Much like my previous post, simple-repository-server is an important internal project for us, and we’ve released the full code under the MIT license at GitHub - simple-repository/simple-repository-server: A tool for running a PEP-503 simple Python package repository, including features such as dist metadata (PEP-658) and JSON API (PEP-691). We are seeking feedback and to understand the interest from the community before deciding whether to invest further effort in moving the project towards a full open development & maintenance model [1].

We would love to hear from you if simple-repository-server sounds like a project that fits your needs directly. We are also really interested to know if there are projects out there with a need to serve a standards based repository API, and who would be interested to integrate directly with simple-repository-server (in general, this is surprisingly easy to do). More generally, we’re interested in feedback on the tool, and to raise awareness of the project which is solving a need for us today.

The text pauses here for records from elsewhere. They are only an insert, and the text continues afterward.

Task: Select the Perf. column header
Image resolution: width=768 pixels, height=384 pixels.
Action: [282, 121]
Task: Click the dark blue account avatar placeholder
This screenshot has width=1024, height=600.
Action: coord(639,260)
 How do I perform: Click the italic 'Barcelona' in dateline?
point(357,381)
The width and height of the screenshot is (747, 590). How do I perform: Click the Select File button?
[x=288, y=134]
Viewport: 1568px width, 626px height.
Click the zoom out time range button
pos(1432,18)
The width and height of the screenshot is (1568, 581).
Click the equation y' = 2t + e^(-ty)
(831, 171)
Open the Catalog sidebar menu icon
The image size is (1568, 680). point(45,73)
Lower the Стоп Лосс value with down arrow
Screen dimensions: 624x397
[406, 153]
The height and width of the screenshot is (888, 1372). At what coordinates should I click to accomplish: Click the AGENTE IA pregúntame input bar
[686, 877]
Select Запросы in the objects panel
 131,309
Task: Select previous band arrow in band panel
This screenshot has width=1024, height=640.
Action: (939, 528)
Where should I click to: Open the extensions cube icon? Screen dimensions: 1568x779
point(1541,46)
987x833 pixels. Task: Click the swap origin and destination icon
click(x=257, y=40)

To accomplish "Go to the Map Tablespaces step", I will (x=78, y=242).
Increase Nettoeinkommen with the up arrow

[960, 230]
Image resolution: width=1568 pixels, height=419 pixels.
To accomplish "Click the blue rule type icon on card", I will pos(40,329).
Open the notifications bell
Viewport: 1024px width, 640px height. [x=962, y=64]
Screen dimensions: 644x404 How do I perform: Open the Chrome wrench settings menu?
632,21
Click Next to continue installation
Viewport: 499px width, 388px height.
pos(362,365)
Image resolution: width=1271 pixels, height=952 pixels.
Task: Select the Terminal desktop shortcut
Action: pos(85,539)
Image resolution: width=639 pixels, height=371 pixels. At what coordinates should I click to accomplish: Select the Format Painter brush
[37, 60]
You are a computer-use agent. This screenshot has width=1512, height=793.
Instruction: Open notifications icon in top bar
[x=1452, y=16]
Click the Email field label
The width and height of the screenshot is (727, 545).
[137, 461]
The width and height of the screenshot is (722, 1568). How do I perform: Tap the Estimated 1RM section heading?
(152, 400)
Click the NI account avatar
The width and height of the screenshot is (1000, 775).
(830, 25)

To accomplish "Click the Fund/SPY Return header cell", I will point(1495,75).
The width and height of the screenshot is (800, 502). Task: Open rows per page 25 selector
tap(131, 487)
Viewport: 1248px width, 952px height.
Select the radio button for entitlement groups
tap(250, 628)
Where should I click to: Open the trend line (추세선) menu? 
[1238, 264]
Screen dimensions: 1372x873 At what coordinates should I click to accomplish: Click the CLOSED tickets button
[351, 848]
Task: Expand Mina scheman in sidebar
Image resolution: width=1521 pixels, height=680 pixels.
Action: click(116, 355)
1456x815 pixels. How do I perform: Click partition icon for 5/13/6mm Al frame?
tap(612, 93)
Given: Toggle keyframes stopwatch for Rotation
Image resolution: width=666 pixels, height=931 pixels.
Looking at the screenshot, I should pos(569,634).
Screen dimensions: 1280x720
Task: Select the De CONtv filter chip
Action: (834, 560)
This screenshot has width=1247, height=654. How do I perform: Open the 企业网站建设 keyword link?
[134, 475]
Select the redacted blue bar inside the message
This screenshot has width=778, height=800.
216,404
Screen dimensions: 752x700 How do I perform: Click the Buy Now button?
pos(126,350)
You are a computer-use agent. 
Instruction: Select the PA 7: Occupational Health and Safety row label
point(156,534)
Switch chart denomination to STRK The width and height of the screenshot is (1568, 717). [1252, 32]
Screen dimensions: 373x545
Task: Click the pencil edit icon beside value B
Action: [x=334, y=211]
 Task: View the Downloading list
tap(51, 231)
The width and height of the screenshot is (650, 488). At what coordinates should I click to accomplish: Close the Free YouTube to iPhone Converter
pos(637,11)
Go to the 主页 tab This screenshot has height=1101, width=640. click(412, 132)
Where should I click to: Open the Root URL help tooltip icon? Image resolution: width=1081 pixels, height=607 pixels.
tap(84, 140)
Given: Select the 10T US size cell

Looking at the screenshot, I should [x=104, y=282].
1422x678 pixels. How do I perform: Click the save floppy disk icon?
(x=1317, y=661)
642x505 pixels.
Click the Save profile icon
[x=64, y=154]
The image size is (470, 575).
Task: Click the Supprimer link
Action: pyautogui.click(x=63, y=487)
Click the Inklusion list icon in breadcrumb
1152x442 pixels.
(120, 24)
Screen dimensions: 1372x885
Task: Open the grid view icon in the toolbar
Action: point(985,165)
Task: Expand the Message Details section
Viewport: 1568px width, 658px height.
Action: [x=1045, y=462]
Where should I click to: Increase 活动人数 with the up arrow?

  1. our motivations, as a publicly funded international organisation, are to make the best use of our resources to achieve our scientific mission. We think that in the long-run, simple-repository-server being a well adopted tool will reduce our overall cost-of-ownership, and at the same time can have a positive impact for others (including other similar research labs). We also care deeply about disclosing software responsibly, and ensuring that when we release software we do so sustainably. ↩︎

22 Likes

This looks excellent and fills a gap. Thanks for the contribution to the community!